The goal of this repository is to create an easy to implement detection algorithm for colored buoys. Ultimately, the algorithm detects the location of the buoys in the frame and reports their size (a stand in for distance if the buoys are all of one size) and the angle of buoy from the camera based upon the bottom center of the frame. The main constraints for this project were to have the algorithm run quickly on a Raspberry Pi 4B that is also running other various interfacing operations. If more computing resources where available and updated data was not needed at an accelerated rate, a pair of two cameras would be used to better determine depth.
All code in this repository is under the GNU General Public License v3.0. If you are unfamiliar with this license, here is part of the GNU GPLv3 Quick Guide to give you an idea:
Nobody should be restricted by the software they use. There are four freedoms that every user should have:
- the freedom to use the software for any purpose,
- the freedom to change the software to suit your needs,
- the freedom to share the software with your friends and neighbors, and
- the freedom to share the changes you make.
If you would like to learn more about GPLv3 please see the license text and the FAQ.
Ultimately, this algorithm works by doing the following:
- Taking a frame from a video
- Pre-processing the video
- Pulling parts out of the image from a certain color range
- Filtering the objects reported in that color range
- Returning data about those objects
After capturing the frame, we want to process it in order to do the following:
- Decrease its size (This decreases the amount of work the Raspberry Pi will need to do in later steps)

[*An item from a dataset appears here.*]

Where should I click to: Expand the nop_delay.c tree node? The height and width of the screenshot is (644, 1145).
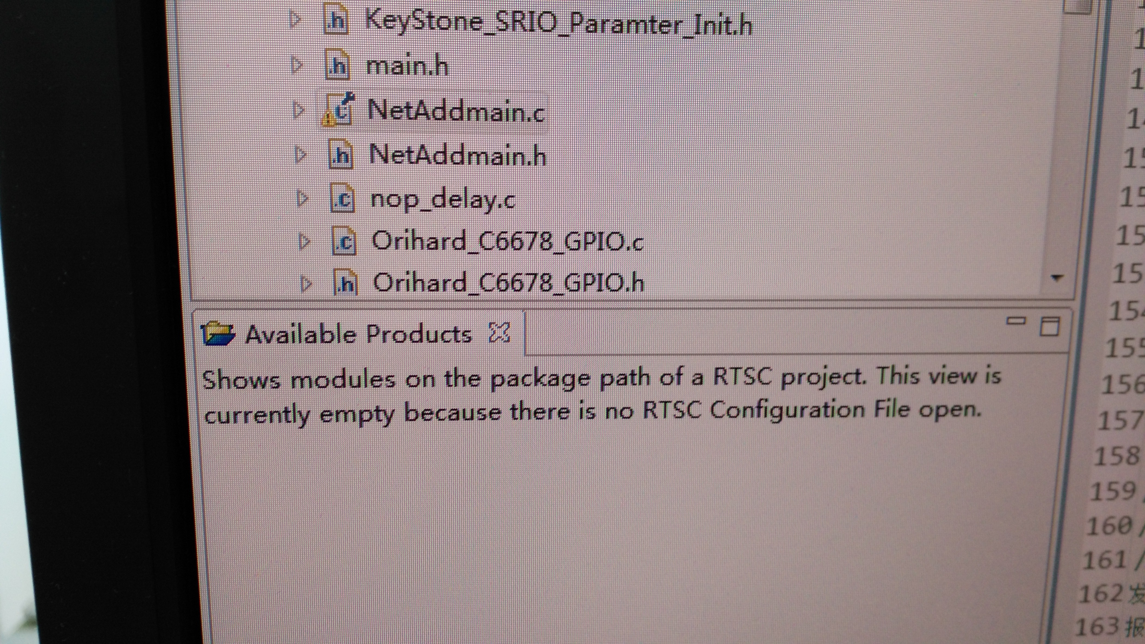(302, 199)
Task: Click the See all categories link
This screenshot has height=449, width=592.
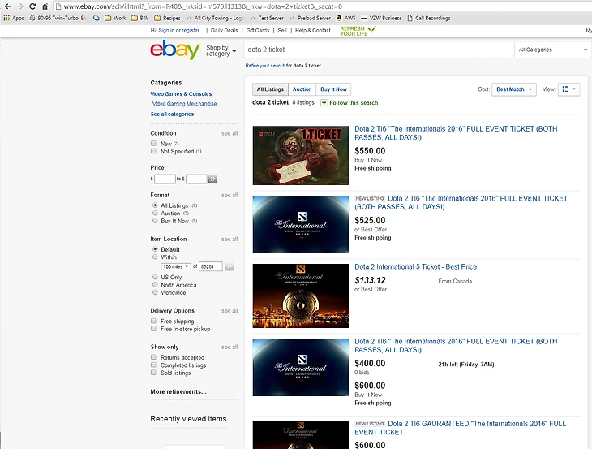Action: [172, 114]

- Change to the HSV color space
When thinking of an image, if we want to perform an operation such as pulling a region with a certain color out of an image, we need to find a trade off between the image resolution and the amount of accuracy we need. In my use case, we do not need too much accuracy, just a general sense of if you are driving a boat between to buoys and making sure that you are not about to hit one either. Feel free to play around with the scaling factor to get it to work as it suits you. This is called as part of the main function.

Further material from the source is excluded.